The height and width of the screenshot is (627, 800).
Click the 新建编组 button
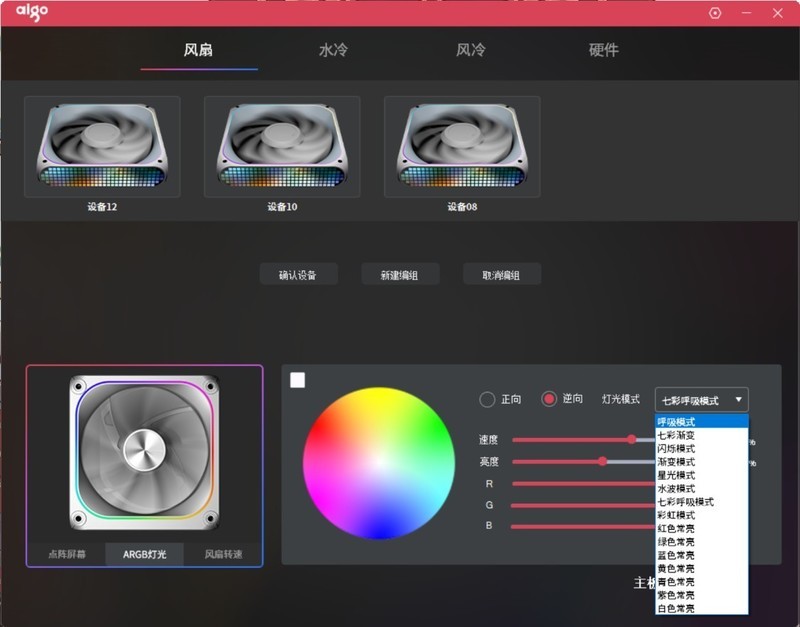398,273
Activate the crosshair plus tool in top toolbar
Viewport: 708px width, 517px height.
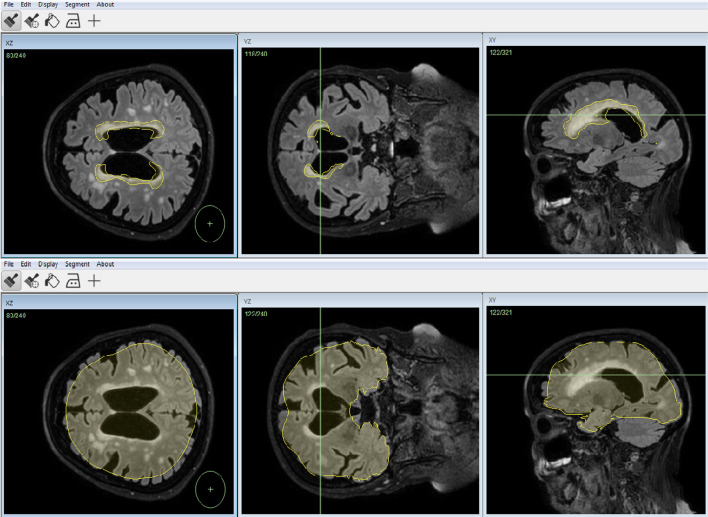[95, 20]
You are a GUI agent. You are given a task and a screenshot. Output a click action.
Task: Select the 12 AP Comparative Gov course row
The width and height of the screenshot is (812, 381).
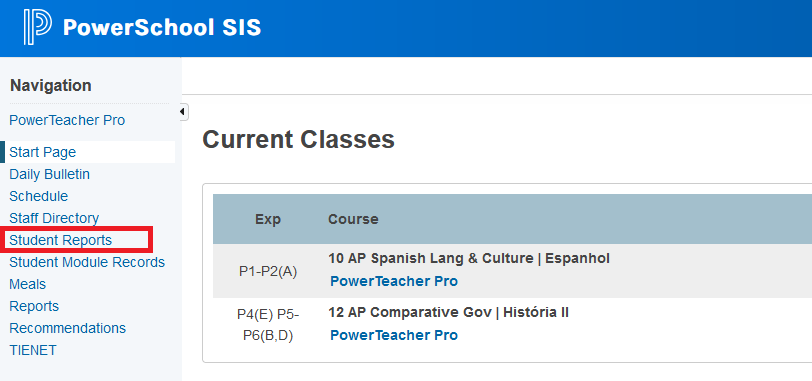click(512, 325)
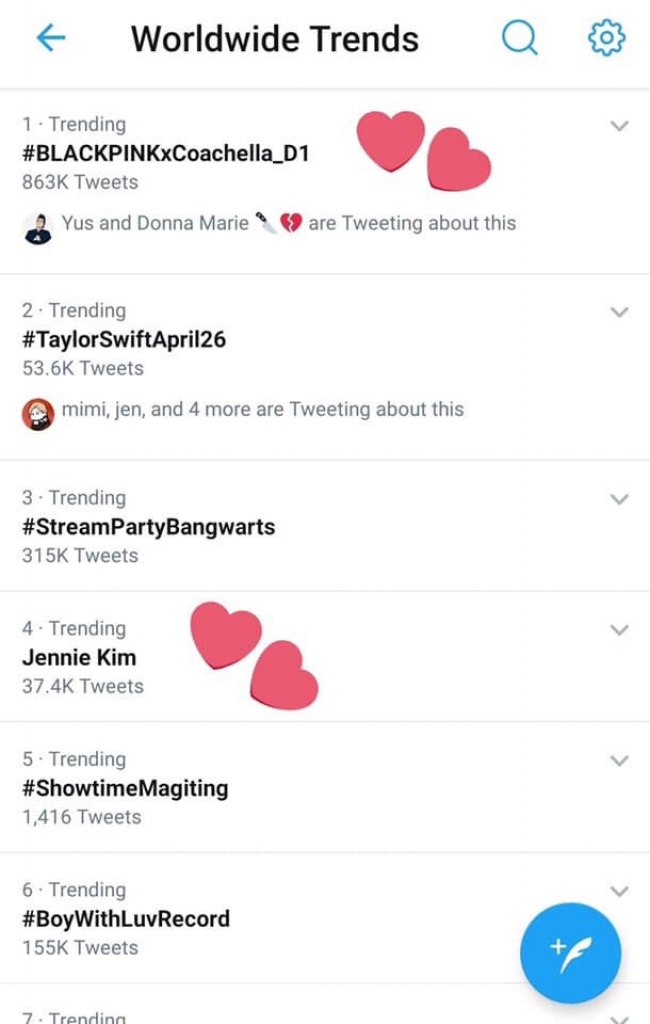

---

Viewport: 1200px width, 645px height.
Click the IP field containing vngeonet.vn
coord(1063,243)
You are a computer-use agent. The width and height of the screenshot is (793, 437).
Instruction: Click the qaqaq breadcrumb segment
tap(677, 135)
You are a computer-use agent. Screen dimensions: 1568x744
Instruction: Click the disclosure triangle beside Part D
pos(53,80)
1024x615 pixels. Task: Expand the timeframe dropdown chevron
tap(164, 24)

What is required:
Filter the data above by the word "agent" and copy every line that matches.

Response box:
You are a GUI agent. You are given a task and a screenshot. Output a click action.
You are a computer-use agent. The width and height of the screenshot is (793, 437).
You are a computer-use agent. Screen dimensions: 1568x744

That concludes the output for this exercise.